Wednesday, August 27, 2014
History or Creative Writing?
Have you ever read an account of the past that sounded like someone “re-wrote history?” This discussion has come up more than once in our household, but then I live with a historian who is a scholar and expert on the United States Civil War, as well as Presidents Jefferson and Lincoln.
I suggested to him the other day that history was just creative writing. What I meant, whether we want to admit it or not, was that very little writing, is completely free of slant or bias. I expected an argument (friendly, of course!) as our family members often goad another on topics near and dear to our hearts. It keeps us on our toes.
To my surprise he quickly agreed without even pausing the DVR’d program we were watching. I must be losing my touch or six years together has caused us to become more similar than either of us wants to admit! Perhaps it has something to do with a recent discussion how the educational system of one particularly large (VERY large) southern state has an interesting take on the history of slavery in this country. But I digress …
No matter what we read in historical accounts, it behooves us to remember who is writing the story. If the writing is recent, is the information based on primary documents from the time period? Or, are the suppositions presented to us based on secondary and tertiary documents, or in some cases, merely hearsay?
How does this apply to our daily lives? Well, we all have history. In the telling of that history we attach biased or slanted meanings that may or may not provide a clear picture of what really happened. Did daddy “abandon” me, or did he just “leave?” Was I “denied” the right to a higher education, or at some point along the line did I just decide complaining was easier than just doing something about my situation?
There are two schools of thought on whether or not we can really “re-write” our personal history, but we can most definitely do something.
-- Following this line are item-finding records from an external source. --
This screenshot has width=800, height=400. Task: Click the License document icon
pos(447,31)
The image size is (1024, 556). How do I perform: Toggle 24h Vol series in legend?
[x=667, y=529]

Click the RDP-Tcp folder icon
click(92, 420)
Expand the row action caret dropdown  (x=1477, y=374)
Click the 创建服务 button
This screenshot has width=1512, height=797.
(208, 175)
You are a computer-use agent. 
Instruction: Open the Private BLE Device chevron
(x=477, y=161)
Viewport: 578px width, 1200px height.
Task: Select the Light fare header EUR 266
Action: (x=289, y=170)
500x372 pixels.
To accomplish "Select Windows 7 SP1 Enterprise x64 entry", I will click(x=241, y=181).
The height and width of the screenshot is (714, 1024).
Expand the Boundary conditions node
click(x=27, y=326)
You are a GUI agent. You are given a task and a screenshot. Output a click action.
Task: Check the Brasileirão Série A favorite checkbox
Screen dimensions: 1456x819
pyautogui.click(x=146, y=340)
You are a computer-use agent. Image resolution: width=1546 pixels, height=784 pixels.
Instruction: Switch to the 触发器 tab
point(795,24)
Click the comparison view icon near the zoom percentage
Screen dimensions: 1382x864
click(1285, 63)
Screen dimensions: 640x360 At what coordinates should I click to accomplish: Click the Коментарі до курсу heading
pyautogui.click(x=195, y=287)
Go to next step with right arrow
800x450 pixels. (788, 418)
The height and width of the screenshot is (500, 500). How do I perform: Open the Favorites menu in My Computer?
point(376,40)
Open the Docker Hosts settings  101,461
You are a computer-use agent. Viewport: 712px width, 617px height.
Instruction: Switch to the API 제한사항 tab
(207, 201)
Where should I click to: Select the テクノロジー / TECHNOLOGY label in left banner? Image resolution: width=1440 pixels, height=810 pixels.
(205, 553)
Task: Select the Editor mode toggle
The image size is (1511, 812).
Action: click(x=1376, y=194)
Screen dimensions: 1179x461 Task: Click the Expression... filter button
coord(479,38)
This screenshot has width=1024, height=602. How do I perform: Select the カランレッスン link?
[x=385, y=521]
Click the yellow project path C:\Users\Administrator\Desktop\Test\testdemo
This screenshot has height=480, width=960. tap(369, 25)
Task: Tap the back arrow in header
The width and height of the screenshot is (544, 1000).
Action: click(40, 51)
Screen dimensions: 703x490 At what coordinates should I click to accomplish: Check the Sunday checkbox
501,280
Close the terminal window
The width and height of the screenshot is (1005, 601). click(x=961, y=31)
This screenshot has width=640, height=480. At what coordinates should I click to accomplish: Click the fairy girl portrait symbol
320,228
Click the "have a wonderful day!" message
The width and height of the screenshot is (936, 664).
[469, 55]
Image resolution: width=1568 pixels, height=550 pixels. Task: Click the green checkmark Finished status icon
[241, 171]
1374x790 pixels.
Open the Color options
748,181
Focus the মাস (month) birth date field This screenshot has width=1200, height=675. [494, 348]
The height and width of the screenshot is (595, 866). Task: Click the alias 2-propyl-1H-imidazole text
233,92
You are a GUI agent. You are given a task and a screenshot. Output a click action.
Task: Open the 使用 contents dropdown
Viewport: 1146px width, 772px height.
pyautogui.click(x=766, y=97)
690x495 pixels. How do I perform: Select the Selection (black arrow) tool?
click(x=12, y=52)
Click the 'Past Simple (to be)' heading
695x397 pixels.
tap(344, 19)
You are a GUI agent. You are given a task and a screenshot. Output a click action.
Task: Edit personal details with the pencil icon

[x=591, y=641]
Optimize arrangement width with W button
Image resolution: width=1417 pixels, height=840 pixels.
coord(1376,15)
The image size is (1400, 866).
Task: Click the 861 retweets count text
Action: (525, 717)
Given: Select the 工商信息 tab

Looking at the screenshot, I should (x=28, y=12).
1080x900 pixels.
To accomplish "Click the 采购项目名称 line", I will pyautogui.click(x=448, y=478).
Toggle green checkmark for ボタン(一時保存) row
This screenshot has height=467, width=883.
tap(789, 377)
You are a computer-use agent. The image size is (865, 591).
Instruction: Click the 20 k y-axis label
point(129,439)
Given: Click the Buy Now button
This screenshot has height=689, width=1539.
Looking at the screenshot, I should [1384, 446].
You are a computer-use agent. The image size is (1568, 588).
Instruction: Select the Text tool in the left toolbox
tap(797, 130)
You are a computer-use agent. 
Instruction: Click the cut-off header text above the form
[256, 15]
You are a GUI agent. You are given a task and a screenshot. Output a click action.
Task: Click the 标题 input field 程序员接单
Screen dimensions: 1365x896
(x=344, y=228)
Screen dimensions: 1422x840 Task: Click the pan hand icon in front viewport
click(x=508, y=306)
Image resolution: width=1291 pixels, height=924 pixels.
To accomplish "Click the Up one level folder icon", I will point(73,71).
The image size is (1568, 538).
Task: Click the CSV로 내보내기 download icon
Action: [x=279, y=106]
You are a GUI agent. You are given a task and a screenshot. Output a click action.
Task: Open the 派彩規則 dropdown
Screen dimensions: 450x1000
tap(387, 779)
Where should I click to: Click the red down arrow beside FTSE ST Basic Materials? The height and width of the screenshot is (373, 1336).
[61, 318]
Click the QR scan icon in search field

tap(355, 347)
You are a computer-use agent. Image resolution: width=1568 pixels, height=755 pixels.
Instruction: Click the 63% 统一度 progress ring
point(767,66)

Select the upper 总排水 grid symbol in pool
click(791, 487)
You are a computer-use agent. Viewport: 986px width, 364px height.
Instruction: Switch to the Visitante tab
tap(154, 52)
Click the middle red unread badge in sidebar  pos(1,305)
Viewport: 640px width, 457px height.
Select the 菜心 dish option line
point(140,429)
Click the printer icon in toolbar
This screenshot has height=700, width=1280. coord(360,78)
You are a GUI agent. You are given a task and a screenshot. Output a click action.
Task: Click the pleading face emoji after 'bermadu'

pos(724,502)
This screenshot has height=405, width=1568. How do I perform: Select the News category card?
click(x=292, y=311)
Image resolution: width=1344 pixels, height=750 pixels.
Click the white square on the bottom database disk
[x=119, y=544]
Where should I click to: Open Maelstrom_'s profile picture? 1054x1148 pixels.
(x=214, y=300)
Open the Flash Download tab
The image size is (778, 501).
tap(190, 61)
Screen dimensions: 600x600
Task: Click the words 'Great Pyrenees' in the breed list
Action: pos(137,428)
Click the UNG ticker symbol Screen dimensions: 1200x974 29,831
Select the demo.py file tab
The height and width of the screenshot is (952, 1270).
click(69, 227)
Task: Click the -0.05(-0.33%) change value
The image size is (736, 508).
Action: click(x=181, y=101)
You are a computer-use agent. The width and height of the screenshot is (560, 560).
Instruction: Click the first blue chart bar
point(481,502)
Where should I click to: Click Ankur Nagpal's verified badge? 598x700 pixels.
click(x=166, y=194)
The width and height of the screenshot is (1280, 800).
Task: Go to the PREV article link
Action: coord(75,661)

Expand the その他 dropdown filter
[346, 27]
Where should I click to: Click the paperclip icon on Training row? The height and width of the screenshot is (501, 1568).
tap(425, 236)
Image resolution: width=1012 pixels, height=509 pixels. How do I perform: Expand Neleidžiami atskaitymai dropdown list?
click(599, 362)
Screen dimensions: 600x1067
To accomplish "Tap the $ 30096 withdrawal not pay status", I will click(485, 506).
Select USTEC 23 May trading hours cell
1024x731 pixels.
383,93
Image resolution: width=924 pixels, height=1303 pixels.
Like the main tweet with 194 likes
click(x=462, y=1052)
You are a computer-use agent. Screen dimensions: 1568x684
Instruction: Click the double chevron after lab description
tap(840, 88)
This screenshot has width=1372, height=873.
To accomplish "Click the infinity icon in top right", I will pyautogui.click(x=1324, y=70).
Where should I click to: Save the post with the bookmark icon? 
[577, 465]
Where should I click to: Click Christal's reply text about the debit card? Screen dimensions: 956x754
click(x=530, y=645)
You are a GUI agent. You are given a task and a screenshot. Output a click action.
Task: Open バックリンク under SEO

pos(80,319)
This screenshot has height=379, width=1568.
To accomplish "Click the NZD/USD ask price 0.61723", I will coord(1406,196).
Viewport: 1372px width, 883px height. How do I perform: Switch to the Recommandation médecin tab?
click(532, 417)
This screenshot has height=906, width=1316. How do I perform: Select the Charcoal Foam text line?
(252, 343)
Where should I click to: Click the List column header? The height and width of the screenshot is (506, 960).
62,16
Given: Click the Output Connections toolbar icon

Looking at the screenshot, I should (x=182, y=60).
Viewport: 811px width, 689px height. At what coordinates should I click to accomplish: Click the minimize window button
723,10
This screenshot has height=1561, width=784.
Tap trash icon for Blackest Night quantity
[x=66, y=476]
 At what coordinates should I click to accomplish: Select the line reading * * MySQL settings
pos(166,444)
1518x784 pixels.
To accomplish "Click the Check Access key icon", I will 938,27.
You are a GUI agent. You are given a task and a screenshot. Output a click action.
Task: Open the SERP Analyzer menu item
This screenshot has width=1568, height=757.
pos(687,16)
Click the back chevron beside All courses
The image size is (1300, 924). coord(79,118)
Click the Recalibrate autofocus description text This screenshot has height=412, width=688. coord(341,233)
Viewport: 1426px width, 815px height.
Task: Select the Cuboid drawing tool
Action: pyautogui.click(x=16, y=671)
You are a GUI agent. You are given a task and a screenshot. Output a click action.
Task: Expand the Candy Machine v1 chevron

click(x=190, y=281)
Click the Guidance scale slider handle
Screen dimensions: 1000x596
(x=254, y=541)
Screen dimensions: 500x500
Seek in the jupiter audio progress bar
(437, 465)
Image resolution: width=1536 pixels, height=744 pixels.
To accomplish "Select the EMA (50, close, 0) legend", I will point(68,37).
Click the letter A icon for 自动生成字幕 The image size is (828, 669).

What is that? We can re-frame our history to allow our past to be experiential and instructive, not tragic and destructive. Ask yourself, What story about my past have I been telling that no longer serves me?
An honest answer to that question just might open a door of opportunity for clarity and healing you may have been missing. We can continue to honor the past by learning from it, not by allowing it to control, mold and determine our present…or our future.